» **Task requirements**
In the article below on Jeb Bush and Fox News, rewrite the paragraph beginning "When Jeb Bush told Fox News' Megyn Kelly" in one shorter sentence that keeps its main facts.

» **Source**
— begin —

Fox News is smarter than Jeb Bush: It's not good to get schooled by Laura Ingraham

Megyn Kelly and Laura Ingraham use common sense to put a GOP favorite on the defensive. Why do pols never learn?

Published May 16, 2015 2:45PM (EDT)

  (AP/Reuters/Carolyn Kaster/Deanna Dent/Frank Franklin II)
(AP/Reuters/Carolyn Kaster/Deanna Dent/Frank Franklin II)

When Jeb Bush told Fox News' Megyn Kelly that he'd still invade Iraq, even “knowing what we do now,” it did more than raise a few eyebrows. It turned Laura Ingraham, of all people, into a sage.

“I would've [invaded],” Jeb said in response to Kelly's question, quickly adding, “And so would've Hillary Clinton, just to remind everybody, and so would've almost everybody that was confronted with the intelligence they got.”

But Ingraham, wisely, was having none of it. "What was the question? 'Knowing what we know now.' Not, 'If you were in the same exact circumstances as your brother would you authorize this war?'  No, no, no! 'Knowing what we know now.' Namely that there were no WMDs. We got bad intelligence.”

— end —

» **Available data**
— begin —

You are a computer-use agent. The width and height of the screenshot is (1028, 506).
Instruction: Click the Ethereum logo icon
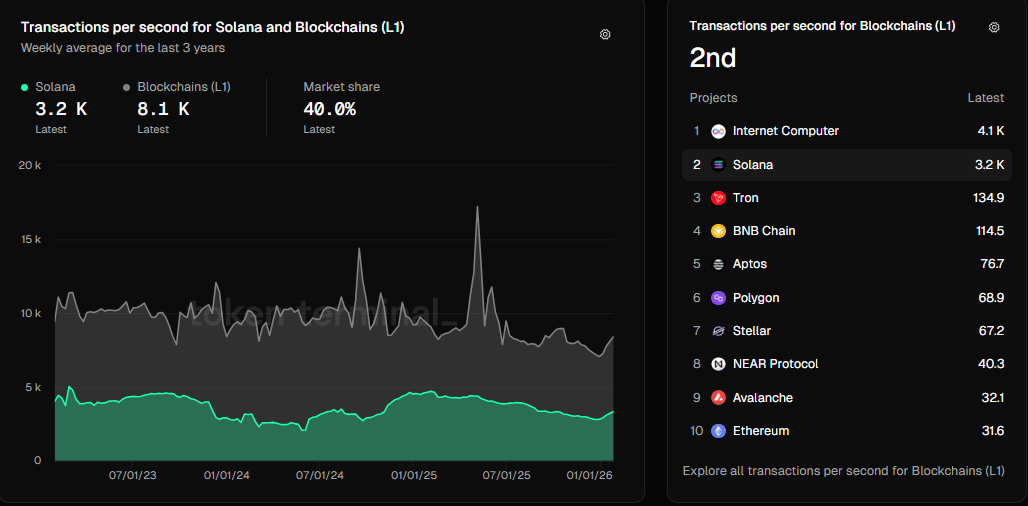click(x=718, y=431)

— end —

» **Result of the task**
Jeb Bush's remark to Fox News' Megyn Kelly that he would still invade Iraq, even "knowing what we do now," raised eyebrows and turned Laura Ingraham into a sage.